* [Work instructions] Where a line contains "The image size", begin there and restate word for word every line to the end of the entries below, pictures excluded.

* [Data under study]

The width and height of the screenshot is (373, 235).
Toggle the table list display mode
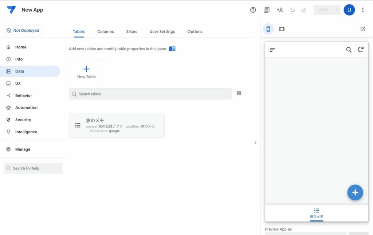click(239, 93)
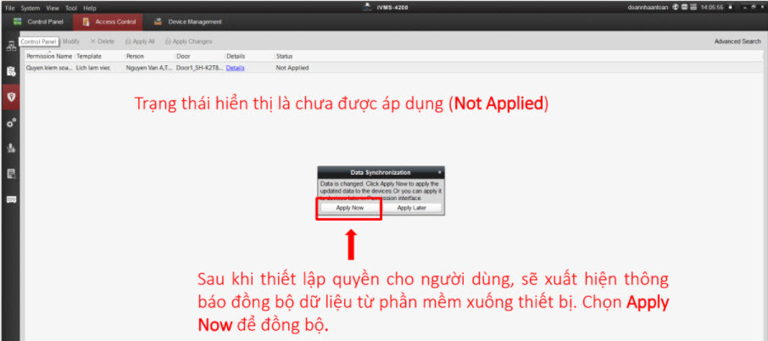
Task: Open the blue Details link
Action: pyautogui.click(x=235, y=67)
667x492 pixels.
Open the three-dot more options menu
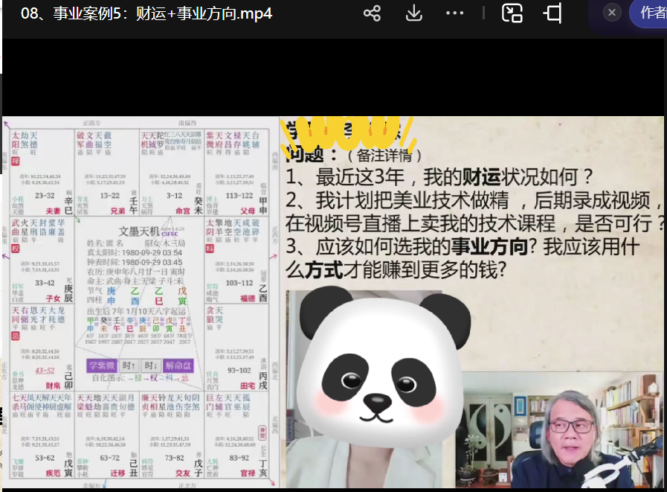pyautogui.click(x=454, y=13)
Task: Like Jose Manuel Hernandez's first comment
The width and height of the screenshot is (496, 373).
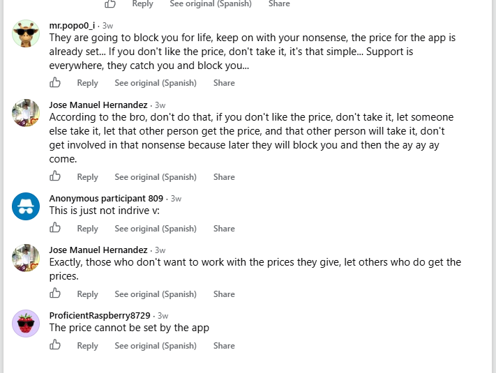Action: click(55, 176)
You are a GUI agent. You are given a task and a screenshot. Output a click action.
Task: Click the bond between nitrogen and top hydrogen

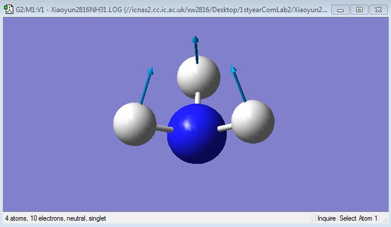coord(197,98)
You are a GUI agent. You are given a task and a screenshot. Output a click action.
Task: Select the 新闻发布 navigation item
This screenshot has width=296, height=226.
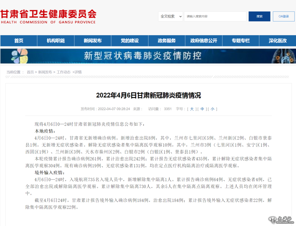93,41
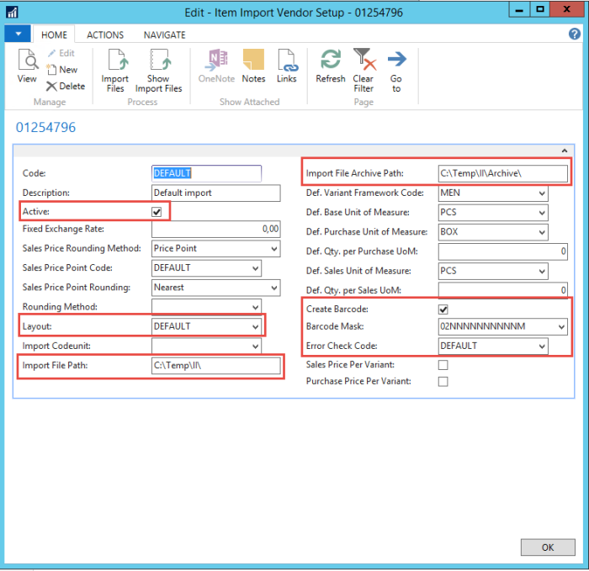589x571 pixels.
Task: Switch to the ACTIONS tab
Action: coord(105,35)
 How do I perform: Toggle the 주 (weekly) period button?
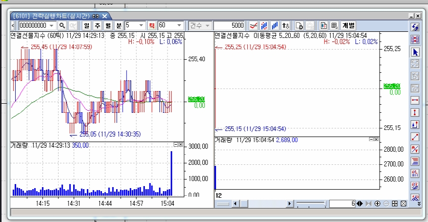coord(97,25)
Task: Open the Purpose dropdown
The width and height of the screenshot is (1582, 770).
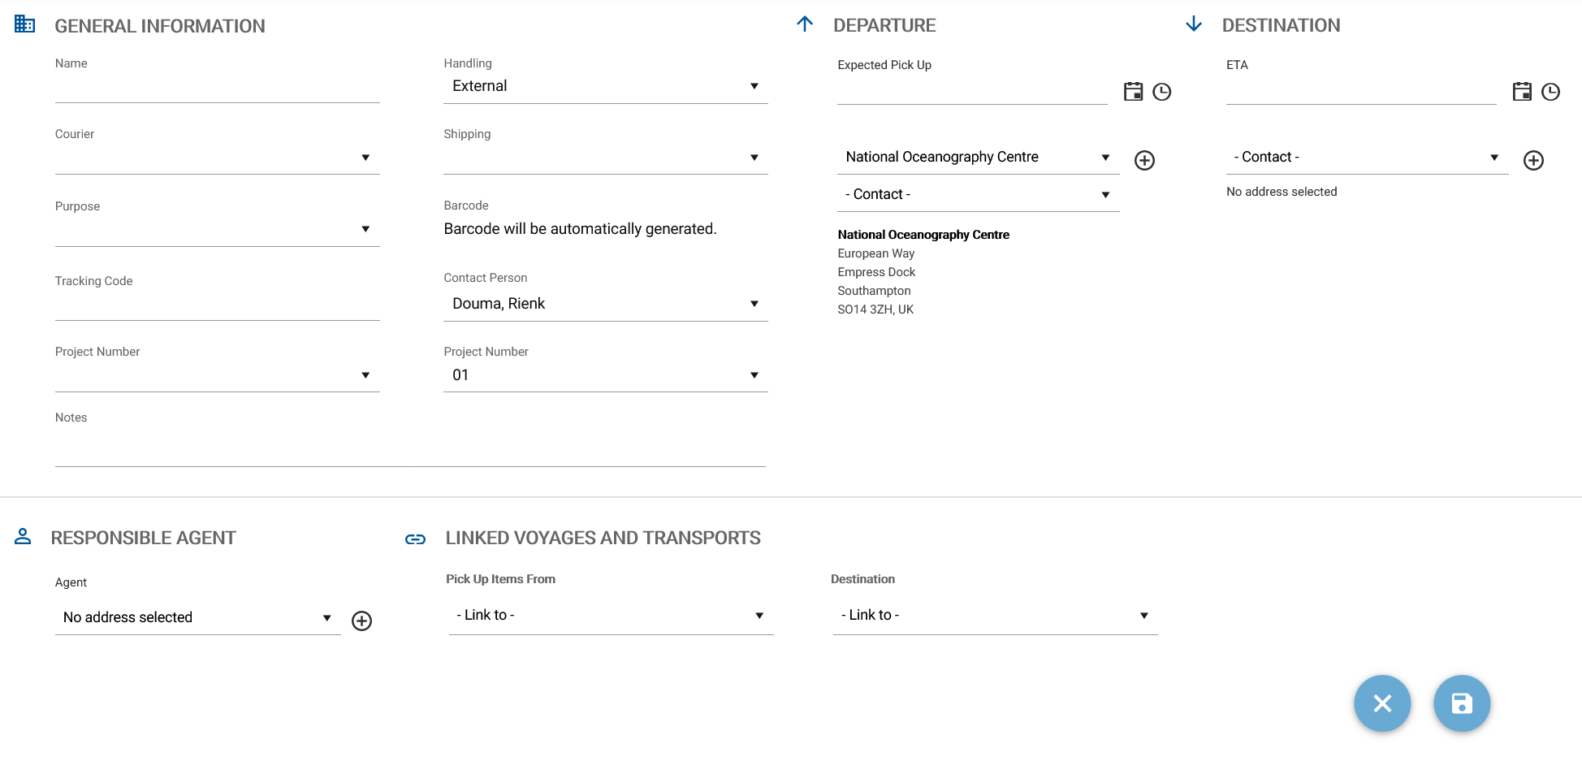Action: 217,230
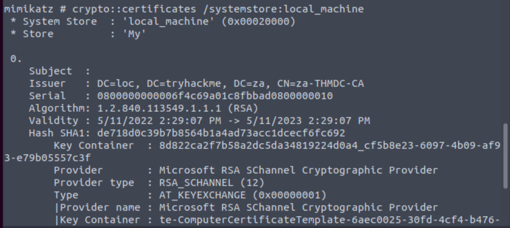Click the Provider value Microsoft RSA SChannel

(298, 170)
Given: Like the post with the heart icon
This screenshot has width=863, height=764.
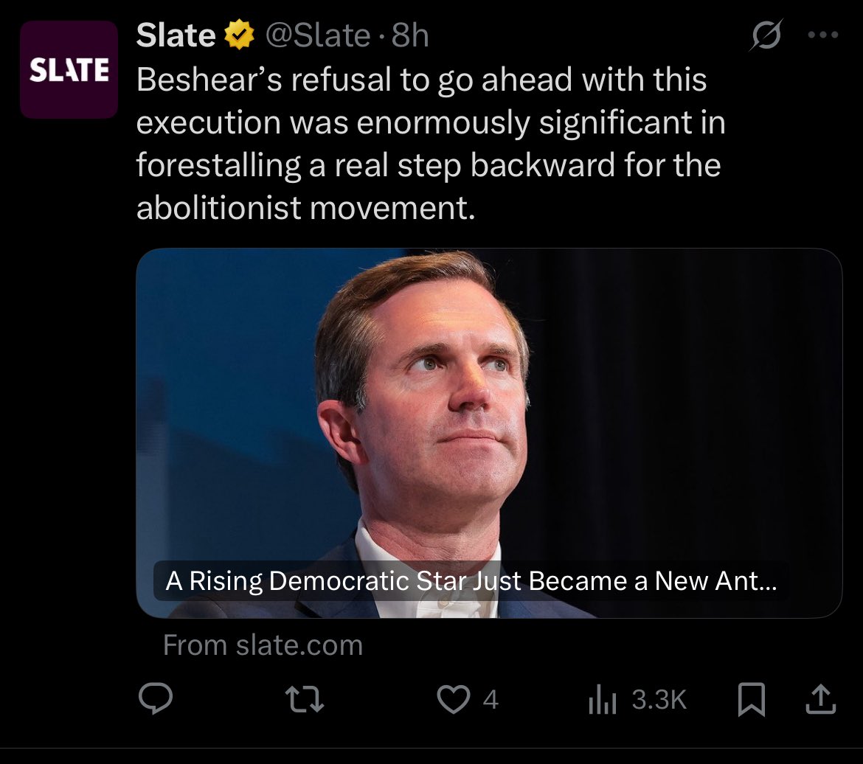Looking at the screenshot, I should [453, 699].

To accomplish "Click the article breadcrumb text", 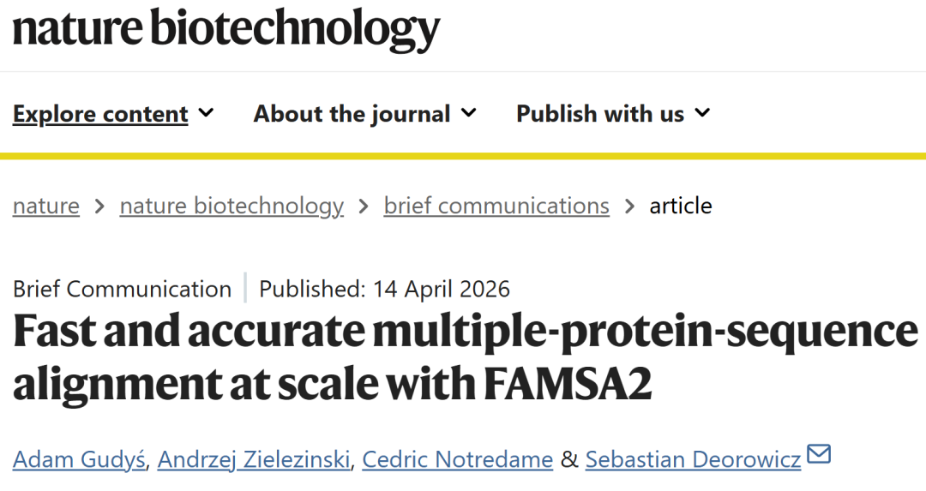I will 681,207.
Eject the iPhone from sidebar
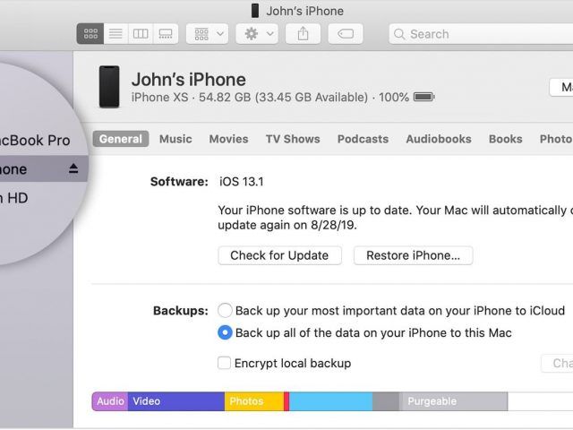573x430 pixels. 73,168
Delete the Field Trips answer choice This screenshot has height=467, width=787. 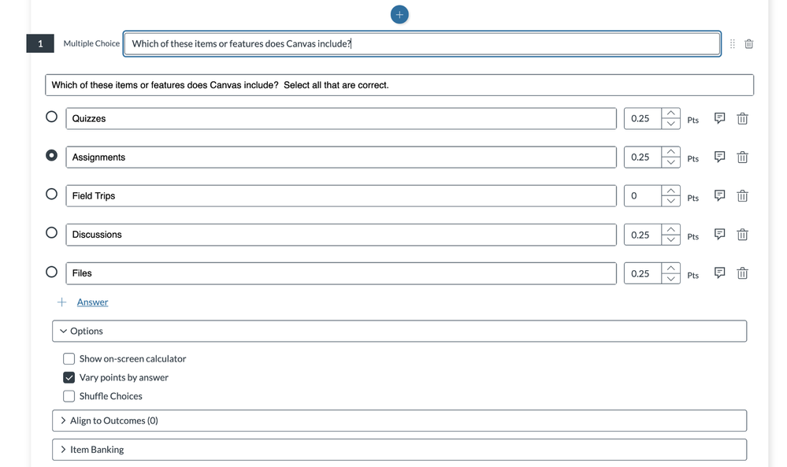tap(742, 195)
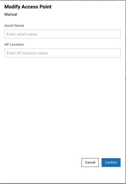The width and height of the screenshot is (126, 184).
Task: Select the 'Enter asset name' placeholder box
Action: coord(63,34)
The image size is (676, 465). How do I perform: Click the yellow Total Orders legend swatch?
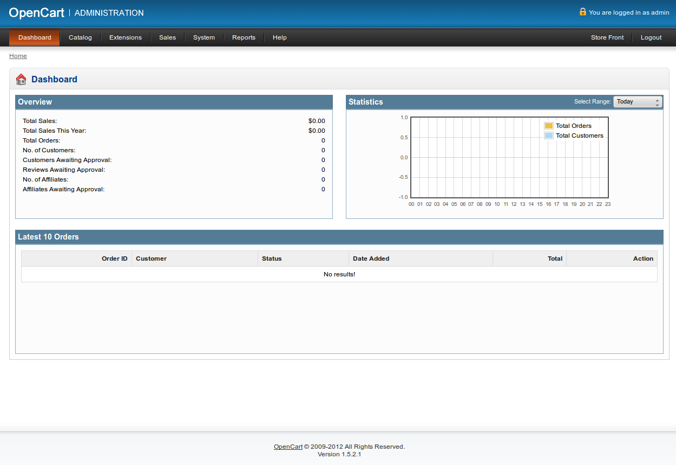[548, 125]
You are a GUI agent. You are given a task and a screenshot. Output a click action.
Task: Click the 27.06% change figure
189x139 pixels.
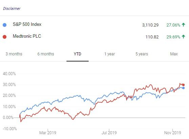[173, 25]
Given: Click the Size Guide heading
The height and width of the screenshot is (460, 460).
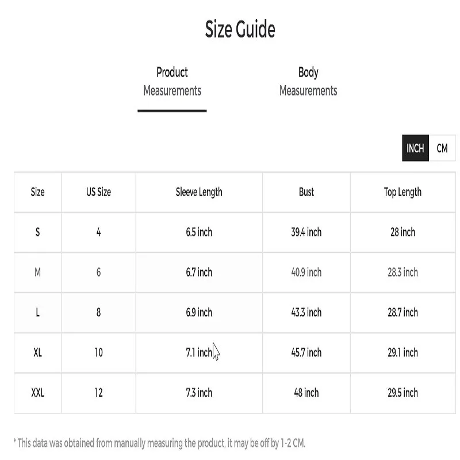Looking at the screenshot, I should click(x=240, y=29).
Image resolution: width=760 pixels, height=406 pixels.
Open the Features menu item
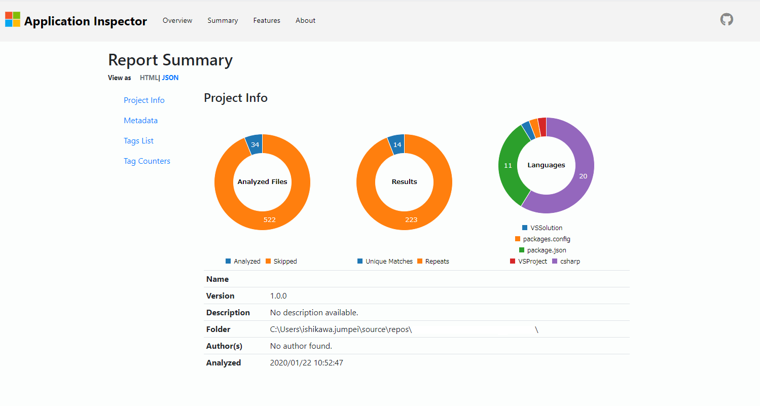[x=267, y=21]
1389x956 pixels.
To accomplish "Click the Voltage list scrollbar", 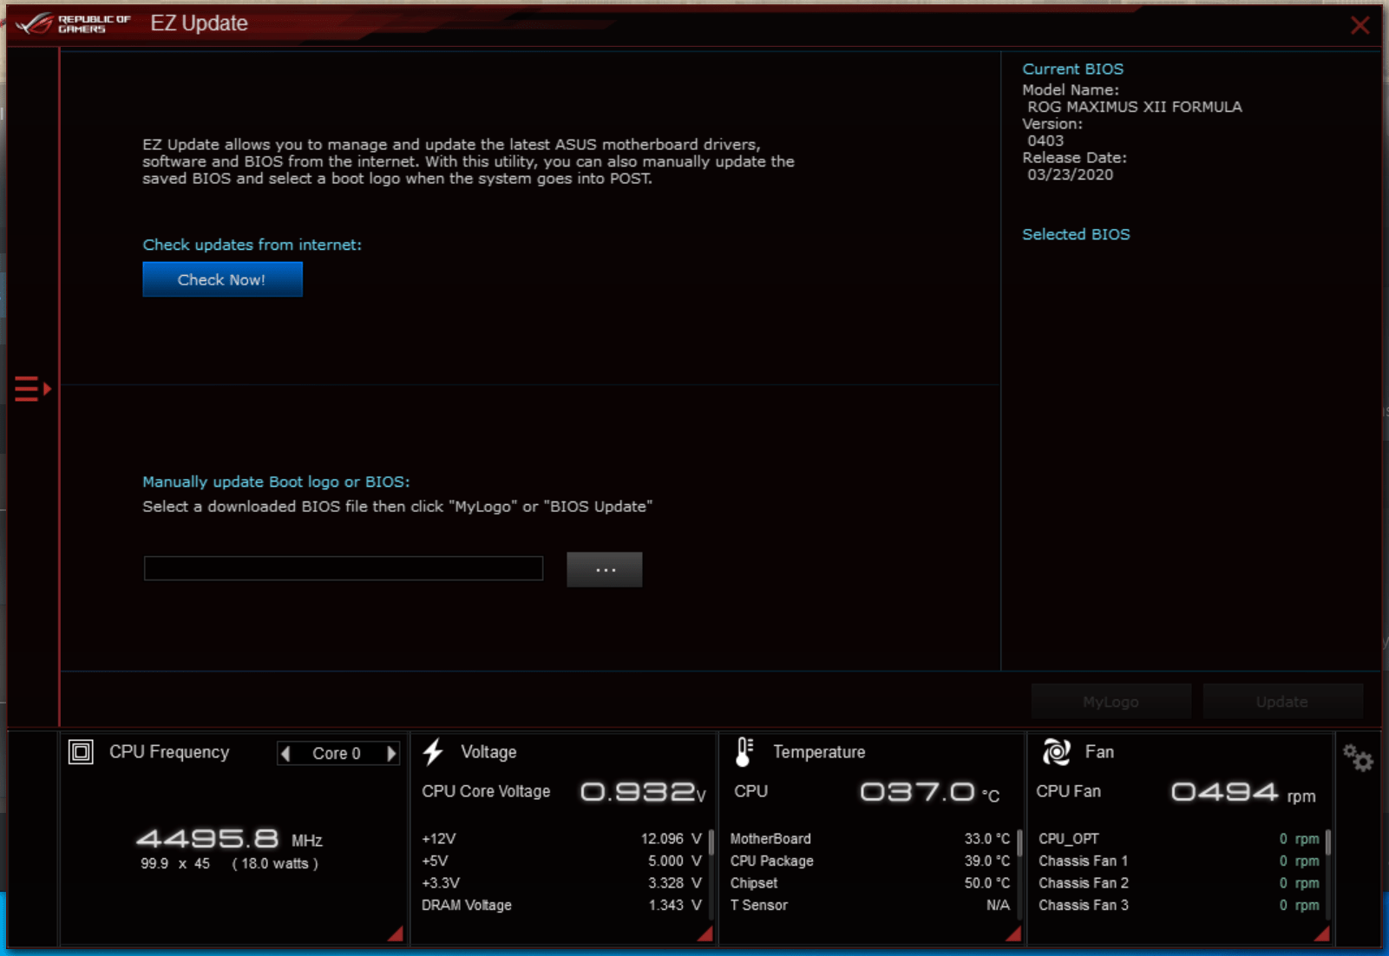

* [Final answer]
The image size is (676, 465). How do I perform: Click the yellow Total Orders legend swatch?
[548, 125]
You are a GUI agent. You are given a task and a screenshot. Output a click action.
Task: Click the 27.06% change figure
189x139 pixels.
[173, 25]
Given: Click the Size Guide heading
The height and width of the screenshot is (460, 460).
Looking at the screenshot, I should click(x=240, y=29).
Image resolution: width=760 pixels, height=406 pixels.
Open the Features menu item
[x=267, y=21]
1389x956 pixels.
To accomplish "Click the Voltage list scrollbar", 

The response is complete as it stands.